— Instructions to follow —
Each line below should be quoted exactly, please.

— Source information —

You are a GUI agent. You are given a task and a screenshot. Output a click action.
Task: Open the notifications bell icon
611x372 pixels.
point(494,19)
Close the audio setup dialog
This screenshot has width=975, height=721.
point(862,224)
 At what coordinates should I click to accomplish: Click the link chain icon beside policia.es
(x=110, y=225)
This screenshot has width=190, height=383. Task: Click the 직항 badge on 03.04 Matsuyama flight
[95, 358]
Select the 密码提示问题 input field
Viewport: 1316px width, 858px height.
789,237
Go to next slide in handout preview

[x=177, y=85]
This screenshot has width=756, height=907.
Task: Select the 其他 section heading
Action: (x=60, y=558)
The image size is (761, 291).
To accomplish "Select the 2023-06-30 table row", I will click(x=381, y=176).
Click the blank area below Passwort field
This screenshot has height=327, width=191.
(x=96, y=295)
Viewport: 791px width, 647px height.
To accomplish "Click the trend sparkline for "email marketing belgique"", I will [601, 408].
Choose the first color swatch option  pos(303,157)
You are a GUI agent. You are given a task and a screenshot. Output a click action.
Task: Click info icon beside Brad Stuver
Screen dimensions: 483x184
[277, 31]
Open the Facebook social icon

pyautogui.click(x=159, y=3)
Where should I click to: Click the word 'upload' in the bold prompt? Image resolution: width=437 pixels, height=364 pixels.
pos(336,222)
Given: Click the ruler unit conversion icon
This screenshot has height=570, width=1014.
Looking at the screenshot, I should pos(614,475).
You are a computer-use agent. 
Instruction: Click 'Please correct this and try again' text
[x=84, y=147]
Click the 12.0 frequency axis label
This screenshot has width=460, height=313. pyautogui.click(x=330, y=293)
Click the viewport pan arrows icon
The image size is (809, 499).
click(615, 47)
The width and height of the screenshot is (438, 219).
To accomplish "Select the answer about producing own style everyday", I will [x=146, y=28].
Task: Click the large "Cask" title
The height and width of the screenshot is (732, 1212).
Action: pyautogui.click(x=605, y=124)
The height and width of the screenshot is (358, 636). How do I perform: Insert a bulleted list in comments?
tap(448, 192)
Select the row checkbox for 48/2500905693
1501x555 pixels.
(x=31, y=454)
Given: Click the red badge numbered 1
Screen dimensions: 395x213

— Expected answer —
You are a GUI agent. You are given a task and a screenshot. Output a click action.
Task: Open the notifications bell icon
611x372 pixels.
point(494,19)
Close the audio setup dialog
This screenshot has width=975, height=721.
point(862,224)
 At what coordinates should I click to accomplish: Click the link chain icon beside policia.es
(x=110, y=225)
This screenshot has width=190, height=383. Task: Click the 직항 badge on 03.04 Matsuyama flight
[95, 358]
Select the 密码提示问题 input field
Viewport: 1316px width, 858px height.
789,237
Go to next slide in handout preview

[x=177, y=85]
This screenshot has width=756, height=907.
Task: Select the 其他 section heading
Action: (x=60, y=558)
The image size is (761, 291).
To accomplish "Select the 2023-06-30 table row", I will click(x=381, y=176).
Click the blank area below Passwort field
This screenshot has height=327, width=191.
(x=96, y=295)
Viewport: 791px width, 647px height.
To accomplish "Click the trend sparkline for "email marketing belgique"", I will [601, 408].
Choose the first color swatch option  pos(303,157)
You are a GUI agent. You are given a task and a screenshot. Output a click action.
Task: Click info icon beside Brad Stuver
Screen dimensions: 483x184
[277, 31]
Open the Facebook social icon

pyautogui.click(x=159, y=3)
Where should I click to: Click the word 'upload' in the bold prompt? Image resolution: width=437 pixels, height=364 pixels.
pos(336,222)
Given: Click the ruler unit conversion icon
This screenshot has height=570, width=1014.
Looking at the screenshot, I should pos(614,475).
You are a computer-use agent. 
Instruction: Click 'Please correct this and try again' text
[x=84, y=147]
Click the 12.0 frequency axis label
This screenshot has width=460, height=313. pyautogui.click(x=330, y=293)
Click the viewport pan arrows icon
The image size is (809, 499).
click(615, 47)
The width and height of the screenshot is (438, 219).
To accomplish "Select the answer about producing own style everyday", I will [x=146, y=28].
Task: Click the large "Cask" title
The height and width of the screenshot is (732, 1212).
Action: pyautogui.click(x=605, y=124)
The height and width of the screenshot is (358, 636). How do I perform: Insert a bulleted list in comments?
tap(448, 192)
Select the row checkbox for 48/2500905693
1501x555 pixels.
(x=31, y=454)
Given: Click the red badge numbered 1
Screen dimensions: 395x213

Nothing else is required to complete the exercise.